(The request) Please render the material below as a numbered list with one line per item, omitting blank lines.
## Begin Input for this task
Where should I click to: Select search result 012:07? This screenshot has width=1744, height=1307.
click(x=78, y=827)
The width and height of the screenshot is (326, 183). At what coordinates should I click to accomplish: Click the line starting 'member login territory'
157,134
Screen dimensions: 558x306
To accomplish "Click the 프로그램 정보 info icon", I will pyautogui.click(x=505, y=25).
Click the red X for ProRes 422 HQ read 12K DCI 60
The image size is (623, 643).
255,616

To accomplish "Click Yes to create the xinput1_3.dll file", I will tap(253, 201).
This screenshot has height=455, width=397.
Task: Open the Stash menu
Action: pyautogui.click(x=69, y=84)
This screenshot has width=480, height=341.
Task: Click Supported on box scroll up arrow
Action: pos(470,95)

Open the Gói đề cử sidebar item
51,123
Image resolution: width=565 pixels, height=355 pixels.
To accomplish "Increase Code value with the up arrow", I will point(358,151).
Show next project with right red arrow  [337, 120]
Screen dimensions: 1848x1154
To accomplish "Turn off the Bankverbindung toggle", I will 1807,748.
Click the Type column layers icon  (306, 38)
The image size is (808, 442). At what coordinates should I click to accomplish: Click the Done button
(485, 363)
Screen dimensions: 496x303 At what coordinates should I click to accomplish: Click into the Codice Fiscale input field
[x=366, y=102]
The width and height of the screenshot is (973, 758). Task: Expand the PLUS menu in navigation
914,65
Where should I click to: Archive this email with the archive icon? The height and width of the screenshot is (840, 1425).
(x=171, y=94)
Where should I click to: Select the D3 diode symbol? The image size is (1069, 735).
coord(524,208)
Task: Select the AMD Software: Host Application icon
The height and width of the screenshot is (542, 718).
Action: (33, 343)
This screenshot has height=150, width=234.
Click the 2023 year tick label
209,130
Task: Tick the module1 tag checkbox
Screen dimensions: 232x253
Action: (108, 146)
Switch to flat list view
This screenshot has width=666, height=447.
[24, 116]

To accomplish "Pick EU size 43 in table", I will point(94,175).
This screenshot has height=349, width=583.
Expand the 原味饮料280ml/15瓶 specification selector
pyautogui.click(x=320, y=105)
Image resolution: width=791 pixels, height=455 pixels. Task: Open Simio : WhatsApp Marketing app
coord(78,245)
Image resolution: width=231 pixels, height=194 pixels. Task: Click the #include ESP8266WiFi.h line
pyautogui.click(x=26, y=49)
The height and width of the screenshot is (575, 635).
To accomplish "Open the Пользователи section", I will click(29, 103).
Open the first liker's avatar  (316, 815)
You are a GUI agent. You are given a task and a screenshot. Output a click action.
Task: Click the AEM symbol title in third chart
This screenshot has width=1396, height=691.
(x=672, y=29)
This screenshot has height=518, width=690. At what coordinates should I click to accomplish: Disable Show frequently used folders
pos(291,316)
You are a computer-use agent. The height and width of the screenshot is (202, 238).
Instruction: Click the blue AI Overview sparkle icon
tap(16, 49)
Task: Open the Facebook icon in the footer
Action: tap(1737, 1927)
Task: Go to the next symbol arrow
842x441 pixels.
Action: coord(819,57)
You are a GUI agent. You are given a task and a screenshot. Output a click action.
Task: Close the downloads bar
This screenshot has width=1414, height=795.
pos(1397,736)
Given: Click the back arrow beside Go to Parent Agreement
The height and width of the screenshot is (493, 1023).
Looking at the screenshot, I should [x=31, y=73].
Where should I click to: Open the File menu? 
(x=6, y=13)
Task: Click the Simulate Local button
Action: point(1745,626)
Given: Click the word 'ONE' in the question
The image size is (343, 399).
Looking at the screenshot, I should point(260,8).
## End Input for this task
(Task response)
1. Where should I click to: Select search result 012:07? This screenshot has width=1744, height=1307.
2. click(x=78, y=827)
3. The width and height of the screenshot is (326, 183). At what coordinates should I click to accomplish: Click the line starting 'member login territory'
4. 157,134
5. Screen dimensions: 558x306
6. To accomplish "Click the 프로그램 정보 info icon", I will pyautogui.click(x=505, y=25).
7. Click the red X for ProRes 422 HQ read 12K DCI 60
8. The image size is (623, 643).
9. 255,616
10. To accomplish "Click Yes to create the xinput1_3.dll file", I will tap(253, 201).
11. This screenshot has height=455, width=397.
12. Task: Open the Stash menu
13. Action: pyautogui.click(x=69, y=84)
14. This screenshot has width=480, height=341.
15. Task: Click Supported on box scroll up arrow
16. Action: pos(470,95)
17. Open the Gói đề cử sidebar item
18. 51,123
19. Image resolution: width=565 pixels, height=355 pixels.
20. To accomplish "Increase Code value with the up arrow", I will point(358,151).
21. Show next project with right red arrow  [337, 120]
22. Screen dimensions: 1848x1154
23. To accomplish "Turn off the Bankverbindung toggle", I will 1807,748.
24. Click the Type column layers icon  (306, 38)
25. The image size is (808, 442). At what coordinates should I click to accomplish: Click the Done button
26. (485, 363)
27. Screen dimensions: 496x303 At what coordinates should I click to accomplish: Click into the Codice Fiscale input field
28. [x=366, y=102]
29. The width and height of the screenshot is (973, 758). Task: Expand the PLUS menu in navigation
30. 914,65
31. Where should I click to: Archive this email with the archive icon? The height and width of the screenshot is (840, 1425).
32. (x=171, y=94)
33. Where should I click to: Select the D3 diode symbol? The image size is (1069, 735).
34. coord(524,208)
35. Task: Select the AMD Software: Host Application icon
36. The height and width of the screenshot is (542, 718).
37. Action: (33, 343)
38. This screenshot has height=150, width=234.
39. Click the 2023 year tick label
40. 209,130
41. Task: Tick the module1 tag checkbox
42. Screen dimensions: 232x253
43. Action: (108, 146)
44. Switch to flat list view
45. This screenshot has width=666, height=447.
46. [24, 116]
47. To accomplish "Pick EU size 43 in table", I will point(94,175).
48. This screenshot has height=349, width=583.
49. Expand the 原味饮料280ml/15瓶 specification selector
50. pyautogui.click(x=320, y=105)
51. Image resolution: width=791 pixels, height=455 pixels. Task: Open Simio : WhatsApp Marketing app
52. coord(78,245)
53. Image resolution: width=231 pixels, height=194 pixels. Task: Click the #include ESP8266WiFi.h line
54. pyautogui.click(x=26, y=49)
55. The height and width of the screenshot is (575, 635).
56. To accomplish "Open the Пользователи section", I will click(29, 103).
57. Open the first liker's avatar  (316, 815)
58. You are a GUI agent. You are given a task and a screenshot. Output a click action.
59. Task: Click the AEM symbol title in third chart
60. This screenshot has width=1396, height=691.
61. (x=672, y=29)
62. This screenshot has height=518, width=690. At what coordinates should I click to accomplish: Disable Show frequently used folders
63. pos(291,316)
64. You are a computer-use agent. The height and width of the screenshot is (202, 238).
65. Instruction: Click the blue AI Overview sparkle icon
66. tap(16, 49)
67. Task: Open the Facebook icon in the footer
68. Action: tap(1737, 1927)
69. Task: Go to the next symbol arrow
70. 842x441 pixels.
71. Action: coord(819,57)
72. You are a GUI agent. You are given a task and a screenshot. Output a click action.
73. Task: Close the downloads bar
74. This screenshot has width=1414, height=795.
75. pos(1397,736)
76. Given: Click the back arrow beside Go to Parent Agreement
77. The height and width of the screenshot is (493, 1023).
78. Looking at the screenshot, I should [x=31, y=73].
79. Where should I click to: Open the File menu? 
80. (x=6, y=13)
81. Task: Click the Simulate Local button
82. Action: point(1745,626)
83. Given: Click the word 'ONE' in the question
84. The image size is (343, 399).
85. Looking at the screenshot, I should point(260,8).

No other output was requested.